### [Stated goal]
Format each line of the records below as one string in a JSON list, omitting blank lines.

### [Records for this exercise]

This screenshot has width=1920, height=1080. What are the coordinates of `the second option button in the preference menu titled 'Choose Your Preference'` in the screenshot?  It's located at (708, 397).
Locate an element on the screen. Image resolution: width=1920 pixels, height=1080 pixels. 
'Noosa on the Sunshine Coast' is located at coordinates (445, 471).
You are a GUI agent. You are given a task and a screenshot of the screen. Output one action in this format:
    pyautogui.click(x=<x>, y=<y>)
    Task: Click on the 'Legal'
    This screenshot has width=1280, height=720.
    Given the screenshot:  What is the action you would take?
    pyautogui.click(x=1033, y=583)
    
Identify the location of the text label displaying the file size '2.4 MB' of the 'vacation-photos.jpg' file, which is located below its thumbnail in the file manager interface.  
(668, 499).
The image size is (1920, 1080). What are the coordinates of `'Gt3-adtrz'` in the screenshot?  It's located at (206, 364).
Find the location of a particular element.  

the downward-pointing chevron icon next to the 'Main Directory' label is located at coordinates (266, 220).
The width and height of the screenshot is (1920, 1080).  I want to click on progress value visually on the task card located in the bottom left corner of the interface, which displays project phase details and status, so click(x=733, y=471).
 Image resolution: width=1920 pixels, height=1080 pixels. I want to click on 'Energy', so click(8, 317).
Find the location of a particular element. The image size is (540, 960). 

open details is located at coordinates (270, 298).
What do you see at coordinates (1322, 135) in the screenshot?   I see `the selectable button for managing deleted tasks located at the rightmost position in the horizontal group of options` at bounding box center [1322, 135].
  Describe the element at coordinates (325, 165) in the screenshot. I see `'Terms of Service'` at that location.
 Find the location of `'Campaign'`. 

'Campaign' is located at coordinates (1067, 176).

### [Written solution]
[
  "This screenshot has width=1920, height=1080. What are the coordinates of `the second option button in the preference menu titled 'Choose Your Preference'` in the screenshot?  It's located at (708, 397).",
  "Locate an element on the screen. Image resolution: width=1920 pixels, height=1080 pixels. ",
  "'Noosa on the Sunshine Coast' is located at coordinates (445, 471).",
  "You are a GUI agent. You are given a task and a screenshot of the screen. Output one action in this format:",
  "    pyautogui.click(x=<x>, y=<y>)",
  "    Task: Click on the 'Legal'",
  "    This screenshot has width=1280, height=720.",
  "    Given the screenshot:  What is the action you would take?",
  "    pyautogui.click(x=1033, y=583)",
  "Identify the location of the text label displaying the file size '2.4 MB' of the 'vacation-photos.jpg' file, which is located below its thumbnail in the file manager interface.  ",
  "(668, 499).",
  "The image size is (1920, 1080). What are the coordinates of `'Gt3-adtrz'` in the screenshot?  It's located at (206, 364).",
  "Find the location of a particular element.  ",
  "the downward-pointing chevron icon next to the 'Main Directory' label is located at coordinates (266, 220).",
  "The width and height of the screenshot is (1920, 1080).  I want to click on progress value visually on the task card located in the bottom left corner of the interface, which displays project phase details and status, so click(x=733, y=471).",
  " Image resolution: width=1920 pixels, height=1080 pixels. I want to click on 'Energy', so click(8, 317).",
  "Find the location of a particular element. The image size is (540, 960). ",
  "open details is located at coordinates (270, 298).",
  "What do you see at coordinates (1322, 135) in the screenshot?   I see `the selectable button for managing deleted tasks located at the rightmost position in the horizontal group of options` at bounding box center [1322, 135].",
  "  Describe the element at coordinates (325, 165) in the screenshot. I see `'Terms of Service'` at that location.",
  " Find the location of `'Campaign'`. ",
  "'Campaign' is located at coordinates (1067, 176)."
]